Não se discute aqui a questão de saber se Portugal deve aceitar ou não limitações ao uso do "Gov", embora esta seja uma questão técnica, não "patriótica"... O que se discute é a prepotência implícita na acção de exoneração do Conselho Executivo. Há quem diga que essa operação também serve para facilitar a constituição de uma associação para esvaziar a FCCN e permitir a entrada da agora privatizada Portugal Telecom na gestão da rede académica, dando-lhe um papel privilegiado, conforme é descrito em artigo do "Público", assinado pelo ex-Presidente do Conselho Executivo da FCCN. Mas, seja como for, o que é relevante neste caso, para o que agora nos interessa, é o autoritarismo. Afinal, o Governo não tem nenhum défice de autoridade...

E mesmo no caso da manifestação de polícias, o Governo PS não fez a cena de "molhados" que o governo do PSD fez, mas não hesitou em mandar levantar processos disciplinares e em fazer participações criminais, tal como fez o governo PSD...

Não havendo qualquer espécie de crise de autoridade do Estado, só há uma explicação para a existência desta preocupação, generalizada a pessoas tão diferentes como os três oradores atrás referidos, e que os leva a elegerem o tema como um dos temas fulcrais dos respectivos discursos no 25 de Abril.

Essa explicação chama-se futuro. Não são os problemas que hoje existem que leva aquelas personalidades a este tipo de preocupações. São os problemas que vão existir em prazo relativamente curto e que hoje já se adivinham.

Presidente da República, Presidente da Assembleia da República, com as responsabilidades institucionais que têm, mostram que temem o pior do futuro próximo. Não é difícil de adivinhar o que temem. Temem o agravamento do desemprego, com uma crise industrial dramática (incluindo nas indústrias tradicionais, como os têxteis, face à concorrência acrescida que vão sofrer). Temem novas bolsas de pobreza. Temem o florescimento de fenómenos de xenofobia e racismo. Temem os protestos populares que vão decorrer forçosamente dessa situação.
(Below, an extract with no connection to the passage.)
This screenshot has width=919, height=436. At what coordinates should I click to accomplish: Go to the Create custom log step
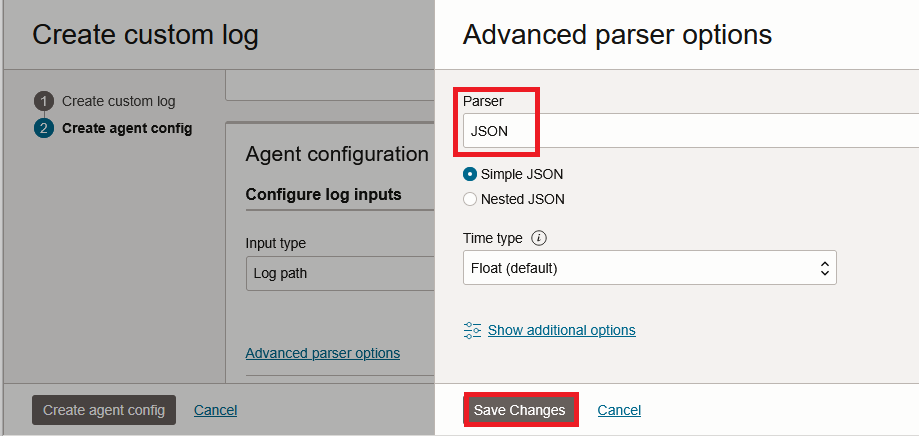[x=118, y=101]
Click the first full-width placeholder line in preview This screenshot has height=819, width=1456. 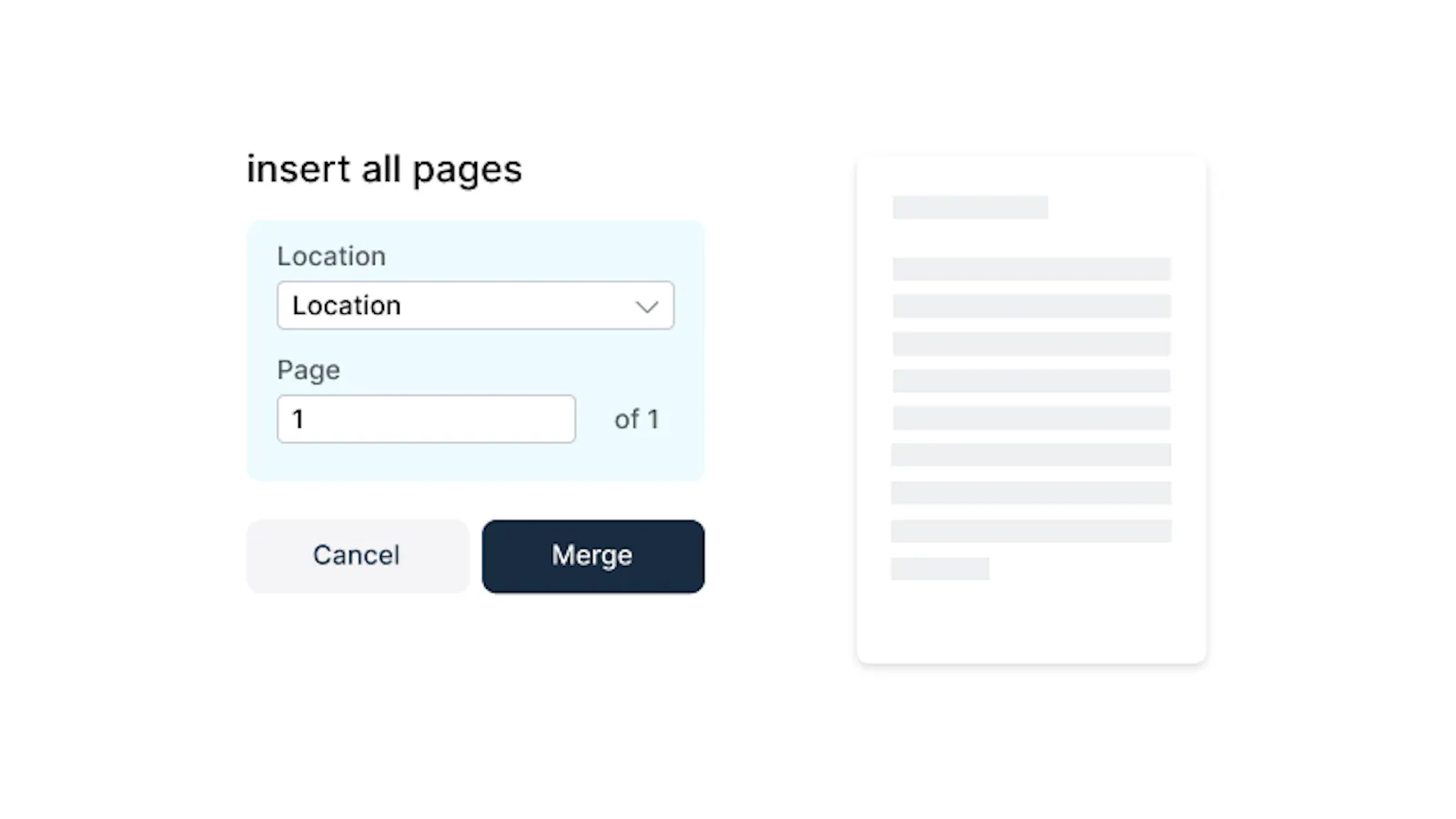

Tem o pior e não vislumbram nenhuma solução alternativa. É por isso que centram as suas preocupações na questão da autoridade do Estado.

Temos aqui assim duas conclusões assinaláveis. Primeira: as mais altas instâncias do Estado têm uma forte convicção de que os resultados da aplicação dos critérios de Maastricht e da adesão à moeda única vão ser socialmente graves e vão provocar fortes reacções. Segunda conclusão: a resposta que estão a adivinhar para a situação é o uso da força.
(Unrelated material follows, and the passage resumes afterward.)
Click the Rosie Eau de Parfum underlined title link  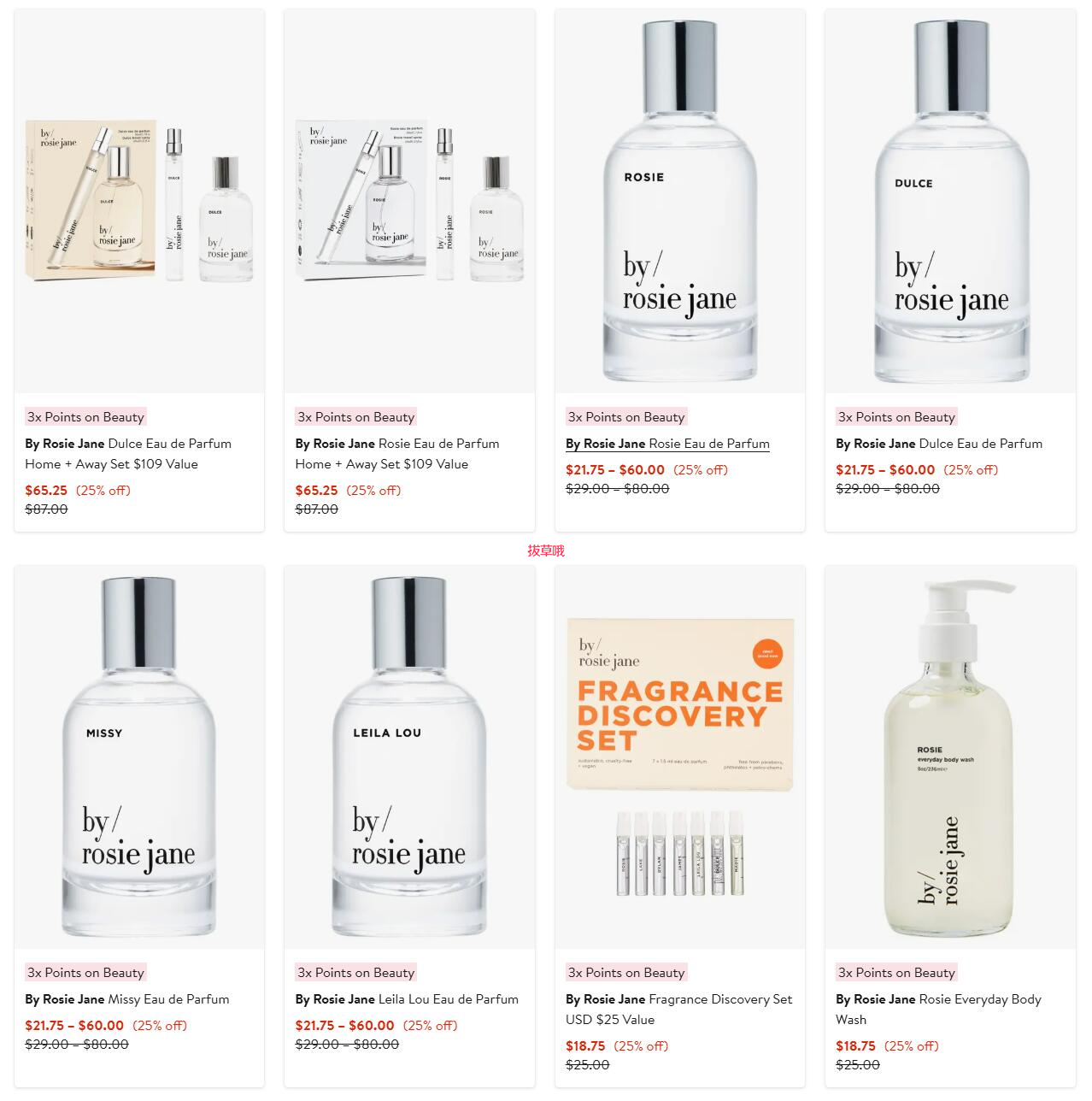pos(667,444)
Para o PCP, a defesa das liberdades reassume assim uma dimensão mais forte. O discurso político do PCP vai ter de responder a esta "abertura ao Estado musculado". O item liberdades tem de ser chamado a primeiro plano.

O debate exige um enfrentamento ideológico. Ao contrário do que está implícito em certas componentes daqueles discursos, a resistência e o protesto não ameaçam a liberdade. Pelo contrário: as liberdades existem para serem usadas, em defesa de uma vida melhor, para combater a injustiça, para lutar pela dignidade humana.

No 25 de Abril, dia da liberdade, não são os apelos à ordem que são necessários. São sim os apelos à justiça e ao desenvolvimento.